- Available records
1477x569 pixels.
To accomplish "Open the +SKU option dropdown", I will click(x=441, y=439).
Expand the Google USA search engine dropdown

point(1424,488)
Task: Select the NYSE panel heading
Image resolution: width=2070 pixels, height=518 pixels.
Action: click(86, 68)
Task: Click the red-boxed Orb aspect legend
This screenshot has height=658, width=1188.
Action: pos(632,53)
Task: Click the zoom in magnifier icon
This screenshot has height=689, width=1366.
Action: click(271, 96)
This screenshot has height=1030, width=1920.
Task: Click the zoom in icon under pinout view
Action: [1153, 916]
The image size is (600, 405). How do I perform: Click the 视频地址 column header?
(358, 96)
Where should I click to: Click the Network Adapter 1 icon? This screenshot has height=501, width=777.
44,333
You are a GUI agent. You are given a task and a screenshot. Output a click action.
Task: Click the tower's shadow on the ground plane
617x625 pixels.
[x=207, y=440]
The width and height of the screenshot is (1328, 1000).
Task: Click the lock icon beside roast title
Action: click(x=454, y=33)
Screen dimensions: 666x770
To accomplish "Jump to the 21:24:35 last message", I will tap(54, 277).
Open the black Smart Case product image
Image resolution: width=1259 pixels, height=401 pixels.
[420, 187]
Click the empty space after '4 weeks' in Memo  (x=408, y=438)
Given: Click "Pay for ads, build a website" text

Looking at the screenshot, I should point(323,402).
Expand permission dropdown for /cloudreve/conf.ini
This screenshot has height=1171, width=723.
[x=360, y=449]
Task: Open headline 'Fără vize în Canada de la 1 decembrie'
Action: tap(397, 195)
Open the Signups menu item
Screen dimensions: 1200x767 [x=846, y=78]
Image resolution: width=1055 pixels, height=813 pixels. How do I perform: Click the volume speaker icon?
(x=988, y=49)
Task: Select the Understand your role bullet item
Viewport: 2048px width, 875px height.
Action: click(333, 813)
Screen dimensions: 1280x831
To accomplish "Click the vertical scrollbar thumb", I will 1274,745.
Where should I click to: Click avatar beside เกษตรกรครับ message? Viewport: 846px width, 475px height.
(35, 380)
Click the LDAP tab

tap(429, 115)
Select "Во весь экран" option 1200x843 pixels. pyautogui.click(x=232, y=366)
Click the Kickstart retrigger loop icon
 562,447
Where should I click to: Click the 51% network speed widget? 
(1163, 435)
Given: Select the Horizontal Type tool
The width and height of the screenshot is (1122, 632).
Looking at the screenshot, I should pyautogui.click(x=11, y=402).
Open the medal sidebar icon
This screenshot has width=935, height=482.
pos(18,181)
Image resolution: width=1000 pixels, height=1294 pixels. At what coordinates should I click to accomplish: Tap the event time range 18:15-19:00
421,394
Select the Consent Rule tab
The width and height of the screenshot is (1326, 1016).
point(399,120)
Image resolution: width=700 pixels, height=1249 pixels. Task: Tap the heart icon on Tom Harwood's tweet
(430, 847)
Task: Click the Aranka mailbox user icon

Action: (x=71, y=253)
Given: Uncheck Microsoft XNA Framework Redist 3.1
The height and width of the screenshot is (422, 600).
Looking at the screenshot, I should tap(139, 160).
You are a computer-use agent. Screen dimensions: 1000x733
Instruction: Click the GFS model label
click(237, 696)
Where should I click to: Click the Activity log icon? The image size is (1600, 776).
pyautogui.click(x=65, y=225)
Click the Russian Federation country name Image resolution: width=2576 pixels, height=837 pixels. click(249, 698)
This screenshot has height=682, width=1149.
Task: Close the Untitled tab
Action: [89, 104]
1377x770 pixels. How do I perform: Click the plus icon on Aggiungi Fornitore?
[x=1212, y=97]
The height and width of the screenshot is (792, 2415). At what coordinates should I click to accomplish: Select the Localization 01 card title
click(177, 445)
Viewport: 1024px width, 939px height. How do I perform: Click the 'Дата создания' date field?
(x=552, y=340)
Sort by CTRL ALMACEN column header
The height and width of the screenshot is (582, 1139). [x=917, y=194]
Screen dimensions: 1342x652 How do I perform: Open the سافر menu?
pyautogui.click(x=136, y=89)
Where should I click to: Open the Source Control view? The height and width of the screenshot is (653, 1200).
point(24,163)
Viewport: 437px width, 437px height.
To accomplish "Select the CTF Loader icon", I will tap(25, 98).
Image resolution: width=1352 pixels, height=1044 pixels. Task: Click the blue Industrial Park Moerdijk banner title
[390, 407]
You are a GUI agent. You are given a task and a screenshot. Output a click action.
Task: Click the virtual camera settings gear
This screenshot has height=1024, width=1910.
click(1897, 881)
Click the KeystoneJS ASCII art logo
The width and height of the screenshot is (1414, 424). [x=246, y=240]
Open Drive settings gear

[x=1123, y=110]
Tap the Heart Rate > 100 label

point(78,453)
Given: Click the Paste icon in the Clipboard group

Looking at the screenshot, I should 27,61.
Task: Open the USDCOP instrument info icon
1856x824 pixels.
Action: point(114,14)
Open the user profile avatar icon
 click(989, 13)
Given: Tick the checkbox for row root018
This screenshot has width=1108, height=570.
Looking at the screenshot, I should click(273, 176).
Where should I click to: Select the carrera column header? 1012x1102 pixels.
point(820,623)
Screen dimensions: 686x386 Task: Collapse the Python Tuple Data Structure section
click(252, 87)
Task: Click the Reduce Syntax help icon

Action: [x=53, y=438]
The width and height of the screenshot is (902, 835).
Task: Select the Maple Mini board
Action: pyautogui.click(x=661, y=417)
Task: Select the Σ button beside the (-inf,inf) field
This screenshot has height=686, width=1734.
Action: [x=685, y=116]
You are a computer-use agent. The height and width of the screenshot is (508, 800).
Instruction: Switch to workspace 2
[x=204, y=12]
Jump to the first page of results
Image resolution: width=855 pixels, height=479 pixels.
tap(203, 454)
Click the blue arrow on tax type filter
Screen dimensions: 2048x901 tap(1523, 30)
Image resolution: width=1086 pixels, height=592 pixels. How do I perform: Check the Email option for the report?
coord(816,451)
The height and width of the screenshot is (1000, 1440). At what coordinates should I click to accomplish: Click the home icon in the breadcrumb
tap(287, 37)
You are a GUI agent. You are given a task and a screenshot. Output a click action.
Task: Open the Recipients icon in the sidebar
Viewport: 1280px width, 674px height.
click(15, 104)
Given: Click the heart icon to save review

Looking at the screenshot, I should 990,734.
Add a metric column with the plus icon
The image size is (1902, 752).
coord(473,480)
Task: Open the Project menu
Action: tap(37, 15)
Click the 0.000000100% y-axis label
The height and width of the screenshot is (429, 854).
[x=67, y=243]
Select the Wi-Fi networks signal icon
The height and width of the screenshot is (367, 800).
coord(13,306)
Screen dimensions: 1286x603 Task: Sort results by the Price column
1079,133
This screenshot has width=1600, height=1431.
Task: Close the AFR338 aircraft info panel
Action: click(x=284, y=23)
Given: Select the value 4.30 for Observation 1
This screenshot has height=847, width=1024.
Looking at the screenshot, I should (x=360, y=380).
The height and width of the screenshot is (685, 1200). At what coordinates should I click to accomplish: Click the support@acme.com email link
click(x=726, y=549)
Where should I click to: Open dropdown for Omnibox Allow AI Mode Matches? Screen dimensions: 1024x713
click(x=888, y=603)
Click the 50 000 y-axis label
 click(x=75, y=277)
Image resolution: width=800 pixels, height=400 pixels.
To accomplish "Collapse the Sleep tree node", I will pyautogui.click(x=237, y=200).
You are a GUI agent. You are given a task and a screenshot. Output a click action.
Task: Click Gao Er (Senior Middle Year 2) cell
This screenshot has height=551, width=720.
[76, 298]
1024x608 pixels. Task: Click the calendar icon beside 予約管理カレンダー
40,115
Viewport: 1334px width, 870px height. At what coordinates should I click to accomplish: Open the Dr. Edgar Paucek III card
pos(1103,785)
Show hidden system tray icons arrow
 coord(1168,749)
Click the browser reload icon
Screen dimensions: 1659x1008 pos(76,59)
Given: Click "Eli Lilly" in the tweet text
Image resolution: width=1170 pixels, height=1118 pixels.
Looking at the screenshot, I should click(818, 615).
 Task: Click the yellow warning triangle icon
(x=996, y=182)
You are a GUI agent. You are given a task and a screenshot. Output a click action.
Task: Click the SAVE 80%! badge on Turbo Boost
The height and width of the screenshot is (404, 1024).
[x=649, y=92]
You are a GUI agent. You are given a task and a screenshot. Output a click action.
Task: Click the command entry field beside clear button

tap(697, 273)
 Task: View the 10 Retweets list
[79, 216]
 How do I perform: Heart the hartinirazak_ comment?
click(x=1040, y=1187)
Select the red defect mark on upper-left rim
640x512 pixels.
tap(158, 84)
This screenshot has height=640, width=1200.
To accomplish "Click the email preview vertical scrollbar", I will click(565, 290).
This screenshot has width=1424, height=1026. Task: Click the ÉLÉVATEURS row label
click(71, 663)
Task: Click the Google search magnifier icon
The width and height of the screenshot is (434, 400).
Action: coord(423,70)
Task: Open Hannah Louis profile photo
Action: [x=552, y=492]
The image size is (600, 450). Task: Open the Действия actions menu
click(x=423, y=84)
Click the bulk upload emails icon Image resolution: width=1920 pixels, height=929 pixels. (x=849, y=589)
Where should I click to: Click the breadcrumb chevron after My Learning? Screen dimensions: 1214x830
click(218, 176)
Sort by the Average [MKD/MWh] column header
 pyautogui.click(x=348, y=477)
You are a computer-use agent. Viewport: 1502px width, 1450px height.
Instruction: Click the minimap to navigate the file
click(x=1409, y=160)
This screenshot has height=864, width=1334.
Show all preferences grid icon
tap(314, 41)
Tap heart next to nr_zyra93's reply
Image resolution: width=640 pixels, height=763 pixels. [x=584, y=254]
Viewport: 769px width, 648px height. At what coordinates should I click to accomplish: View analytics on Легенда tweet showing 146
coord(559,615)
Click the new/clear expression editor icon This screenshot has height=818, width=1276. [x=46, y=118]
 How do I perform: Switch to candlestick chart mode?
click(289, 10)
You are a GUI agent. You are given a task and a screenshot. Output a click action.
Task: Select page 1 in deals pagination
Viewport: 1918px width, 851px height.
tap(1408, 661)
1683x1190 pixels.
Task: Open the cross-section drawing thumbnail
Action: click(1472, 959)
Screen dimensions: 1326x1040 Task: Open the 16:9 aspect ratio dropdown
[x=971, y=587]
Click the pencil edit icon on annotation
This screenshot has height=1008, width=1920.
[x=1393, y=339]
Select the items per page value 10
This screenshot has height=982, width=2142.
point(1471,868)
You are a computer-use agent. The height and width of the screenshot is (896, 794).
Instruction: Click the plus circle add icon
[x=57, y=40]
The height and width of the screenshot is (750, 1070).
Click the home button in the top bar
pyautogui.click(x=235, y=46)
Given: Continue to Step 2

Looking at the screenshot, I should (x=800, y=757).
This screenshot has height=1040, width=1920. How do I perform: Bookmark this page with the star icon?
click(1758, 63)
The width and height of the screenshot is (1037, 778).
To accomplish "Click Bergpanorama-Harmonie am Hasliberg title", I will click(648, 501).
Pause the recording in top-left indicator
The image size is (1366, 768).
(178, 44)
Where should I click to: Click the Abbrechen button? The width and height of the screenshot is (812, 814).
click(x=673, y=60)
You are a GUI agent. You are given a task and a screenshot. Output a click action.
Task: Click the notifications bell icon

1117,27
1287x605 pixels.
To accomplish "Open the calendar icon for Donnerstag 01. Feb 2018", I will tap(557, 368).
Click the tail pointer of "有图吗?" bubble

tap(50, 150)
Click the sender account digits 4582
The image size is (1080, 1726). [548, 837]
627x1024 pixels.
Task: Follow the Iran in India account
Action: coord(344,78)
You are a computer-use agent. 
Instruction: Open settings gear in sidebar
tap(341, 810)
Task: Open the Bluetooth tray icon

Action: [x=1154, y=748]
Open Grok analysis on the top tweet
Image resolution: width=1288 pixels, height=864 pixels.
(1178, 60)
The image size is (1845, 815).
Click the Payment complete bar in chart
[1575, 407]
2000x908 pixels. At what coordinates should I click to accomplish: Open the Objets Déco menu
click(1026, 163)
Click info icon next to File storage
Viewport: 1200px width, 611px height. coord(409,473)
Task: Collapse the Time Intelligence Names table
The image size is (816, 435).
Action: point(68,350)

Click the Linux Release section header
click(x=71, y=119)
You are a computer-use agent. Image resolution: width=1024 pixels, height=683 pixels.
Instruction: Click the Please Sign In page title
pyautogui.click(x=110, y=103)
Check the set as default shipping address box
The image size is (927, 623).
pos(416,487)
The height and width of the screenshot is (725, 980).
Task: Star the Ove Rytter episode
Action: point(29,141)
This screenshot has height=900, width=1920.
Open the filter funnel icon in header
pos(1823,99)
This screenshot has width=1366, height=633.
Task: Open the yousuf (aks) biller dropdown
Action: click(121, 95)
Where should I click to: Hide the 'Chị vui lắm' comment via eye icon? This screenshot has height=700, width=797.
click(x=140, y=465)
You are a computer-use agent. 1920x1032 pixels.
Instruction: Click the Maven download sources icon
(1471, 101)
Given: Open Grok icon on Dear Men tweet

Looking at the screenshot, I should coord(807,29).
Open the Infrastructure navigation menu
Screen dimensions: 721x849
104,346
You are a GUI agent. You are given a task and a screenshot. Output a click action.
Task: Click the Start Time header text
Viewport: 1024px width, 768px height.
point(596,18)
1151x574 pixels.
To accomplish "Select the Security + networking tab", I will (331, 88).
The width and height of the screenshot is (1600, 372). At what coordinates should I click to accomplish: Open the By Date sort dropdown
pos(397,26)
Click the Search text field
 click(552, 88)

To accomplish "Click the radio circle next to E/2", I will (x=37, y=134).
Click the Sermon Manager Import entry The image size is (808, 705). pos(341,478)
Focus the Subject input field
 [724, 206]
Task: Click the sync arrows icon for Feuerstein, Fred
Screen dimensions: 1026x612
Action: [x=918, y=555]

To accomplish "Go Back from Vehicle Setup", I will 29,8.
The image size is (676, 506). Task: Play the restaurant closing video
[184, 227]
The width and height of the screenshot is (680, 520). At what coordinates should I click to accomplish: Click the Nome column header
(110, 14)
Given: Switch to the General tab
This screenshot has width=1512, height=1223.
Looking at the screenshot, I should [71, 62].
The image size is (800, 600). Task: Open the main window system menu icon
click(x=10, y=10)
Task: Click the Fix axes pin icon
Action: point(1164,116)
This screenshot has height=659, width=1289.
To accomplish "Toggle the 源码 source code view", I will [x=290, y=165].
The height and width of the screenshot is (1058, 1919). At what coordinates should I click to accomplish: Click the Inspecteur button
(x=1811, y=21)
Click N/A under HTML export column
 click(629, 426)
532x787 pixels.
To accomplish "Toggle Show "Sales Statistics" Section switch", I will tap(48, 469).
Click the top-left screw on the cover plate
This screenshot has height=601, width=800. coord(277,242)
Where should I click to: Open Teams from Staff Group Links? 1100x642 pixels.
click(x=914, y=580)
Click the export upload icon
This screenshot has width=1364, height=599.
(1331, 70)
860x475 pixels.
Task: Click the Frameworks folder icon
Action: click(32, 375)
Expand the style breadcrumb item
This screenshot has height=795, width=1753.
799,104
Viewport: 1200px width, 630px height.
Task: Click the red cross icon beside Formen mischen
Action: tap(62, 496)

- Exercise details
Restate the entries above word for word, beginning with their first line and ending with the line holding "pixels. pyautogui.click(x=232, y=366)"; omit everything else.

- Exercise solution
1477x569 pixels.
To accomplish "Open the +SKU option dropdown", I will click(x=441, y=439).
Expand the Google USA search engine dropdown

point(1424,488)
Task: Select the NYSE panel heading
Image resolution: width=2070 pixels, height=518 pixels.
Action: click(86, 68)
Task: Click the red-boxed Orb aspect legend
This screenshot has height=658, width=1188.
Action: pos(632,53)
Task: Click the zoom in magnifier icon
This screenshot has height=689, width=1366.
Action: click(271, 96)
This screenshot has height=1030, width=1920.
Task: Click the zoom in icon under pinout view
Action: [1153, 916]
The image size is (600, 405). How do I perform: Click the 视频地址 column header?
(358, 96)
Where should I click to: Click the Network Adapter 1 icon? This screenshot has height=501, width=777.
44,333
You are a GUI agent. You are given a task and a screenshot. Output a click action.
Task: Click the tower's shadow on the ground plane
617x625 pixels.
[x=207, y=440]
The width and height of the screenshot is (1328, 1000).
Task: Click the lock icon beside roast title
Action: click(x=454, y=33)
Screen dimensions: 666x770
To accomplish "Jump to the 21:24:35 last message", I will tap(54, 277).
Open the black Smart Case product image
Image resolution: width=1259 pixels, height=401 pixels.
[420, 187]
Click the empty space after '4 weeks' in Memo  (x=408, y=438)
Given: Click "Pay for ads, build a website" text

Looking at the screenshot, I should point(323,402).
Expand permission dropdown for /cloudreve/conf.ini
This screenshot has height=1171, width=723.
[x=360, y=449]
Task: Open headline 'Fără vize în Canada de la 1 decembrie'
Action: tap(397, 195)
Open the Signups menu item
Screen dimensions: 1200x767 [x=846, y=78]
Image resolution: width=1055 pixels, height=813 pixels. How do I perform: Click the volume speaker icon?
(x=988, y=49)
Task: Select the Understand your role bullet item
Viewport: 2048px width, 875px height.
Action: click(333, 813)
Screen dimensions: 1280x831
To accomplish "Click the vertical scrollbar thumb", I will 1274,745.
Where should I click to: Click avatar beside เกษตรกรครับ message? Viewport: 846px width, 475px height.
(35, 380)
Click the LDAP tab

tap(429, 115)
Select "Во весь экран" option 1200x843 pixels. pyautogui.click(x=232, y=366)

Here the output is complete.